Yalova’ya 1936 yılındaki gelişinde Millet
Çiftliği’ndeki köşkün pencerelerini zarar vereceği için yanındaki çınarın
dalını kesileceğini öğrenir. Ağacın bir dalının bile kesilmesini istemeyen
Atatürk köşkün ağaçtan uzaklaştırılmasını ister. Görev İstanbul Belediyesi
Fen İşleri Yollar-Köprüler Şubesi’ne verilir. Sorumlu baş mühendis Ali Nuri
(ALNAR) binanın temellerini açtırır. Temellerin altına zor ve çok yavaş ta
olsa raylar döşenir. Bina rayların üzerinde doğuya doğru 4 m kaydırılır. 11
Ağustos 1936 günü yapılan bu işlemi yanında bulunan kız kardeşi Makbule
(ATADAN) Hanım, Affet (İNAN) Hanım, Yunus Nadi (ABALIOĞLU), Muhafız K.
İsmail Hakkı (TEKÇE), Yaver B.N.B. Nasuhi Bey ve diğer ilgililerle baştan
sona izler.
Atatürk 11 Haziran 1937’de şahsına ait bütün taşınamaz mallar gibi bu Köşkü
de Türk Milletine bağışlar.
Diğer tüm köşkler gibi ‘Yürüyen Köşk’de halen müze olarak korunmaktadır.
Atatürk’ün bir dalının bile kesilmesini
istemediği Ulu Çınar ve yanındaki köşk, ağaç sevgisi ve çevre bilincinin de
bir anıtı olarak ziyaretçilerini beklemektedir.

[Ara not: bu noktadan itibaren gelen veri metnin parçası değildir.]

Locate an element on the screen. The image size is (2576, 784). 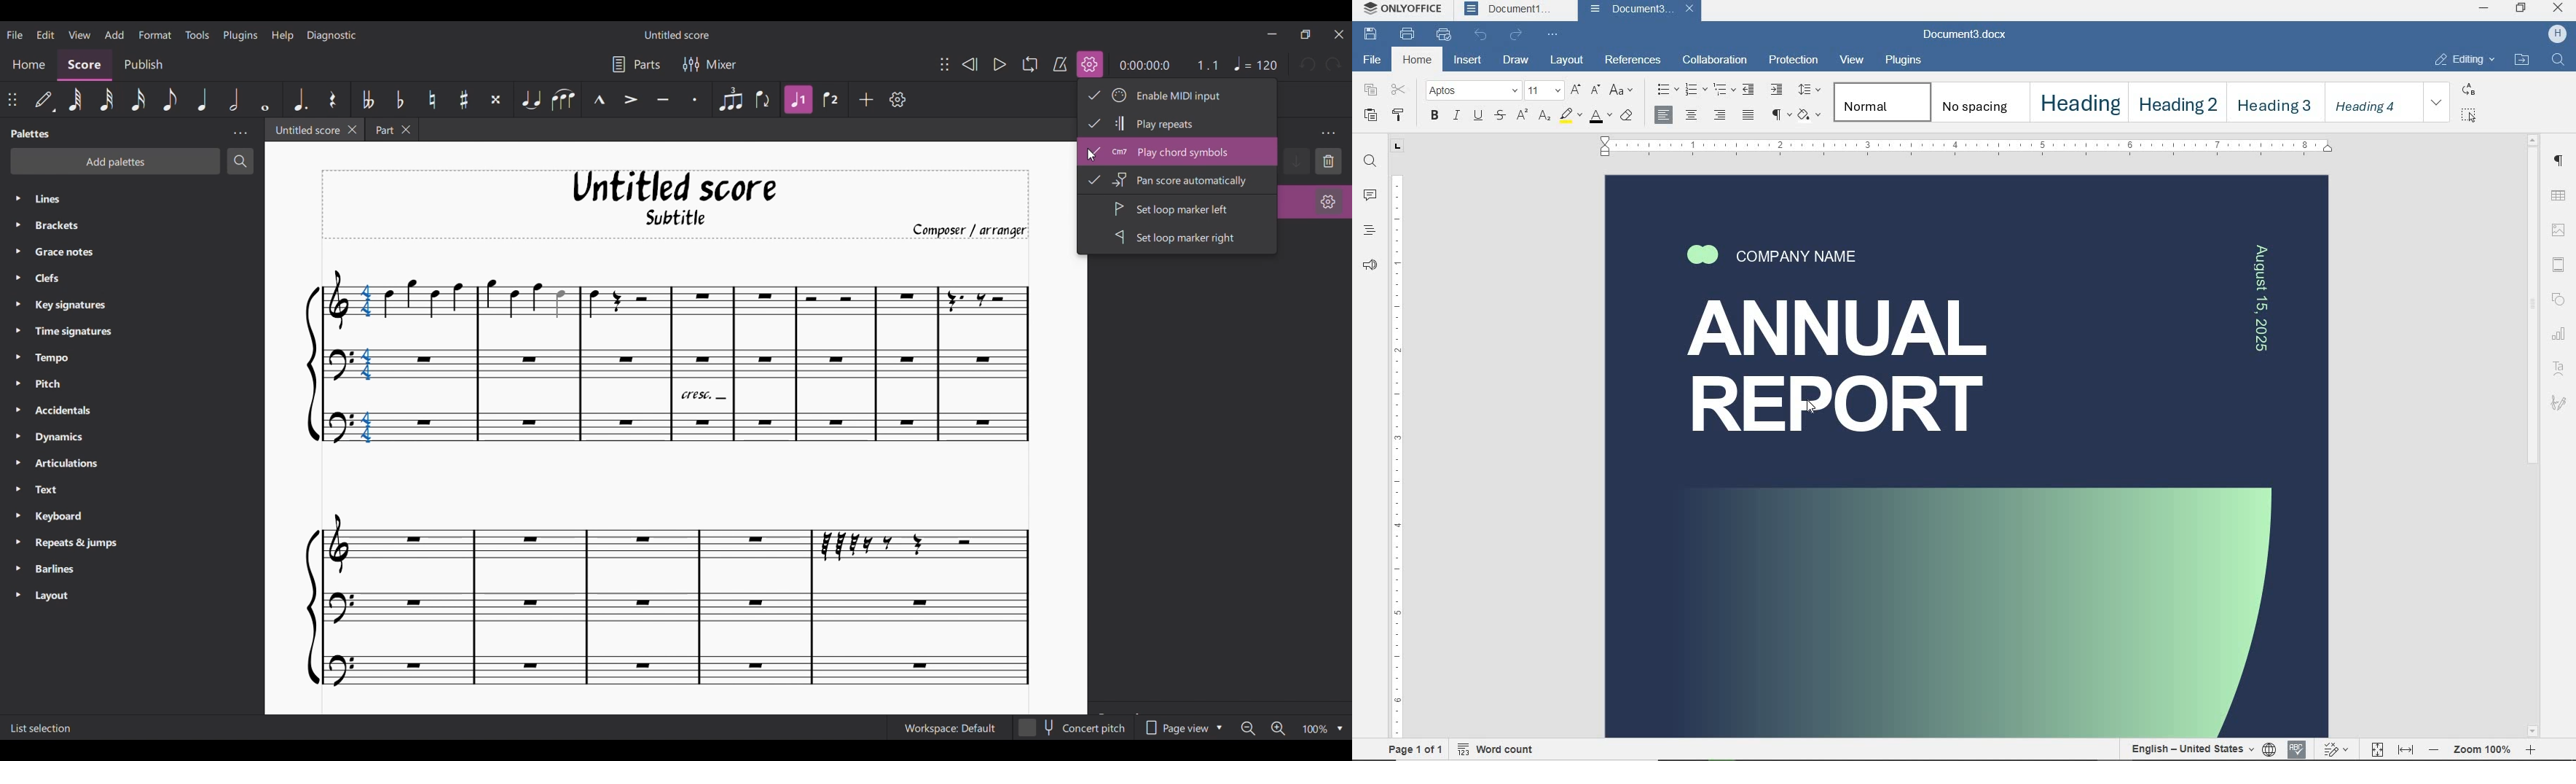
Play is located at coordinates (999, 64).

Yürüyen Köşk ‘Atatürk bahçe Kültürleri Merkez Araştırma Enstitüsü’ arazisi
içindedir ve Enstitü Atatürk’ün 1920'li yıllarda gösterdiği Türk Tarımın
ileri tekniklerle donatılması amacı doğrultusunda bilim, hizmet ve nitelikli
materyal üretim amaçlı hizmetlerini sürdürmektedir.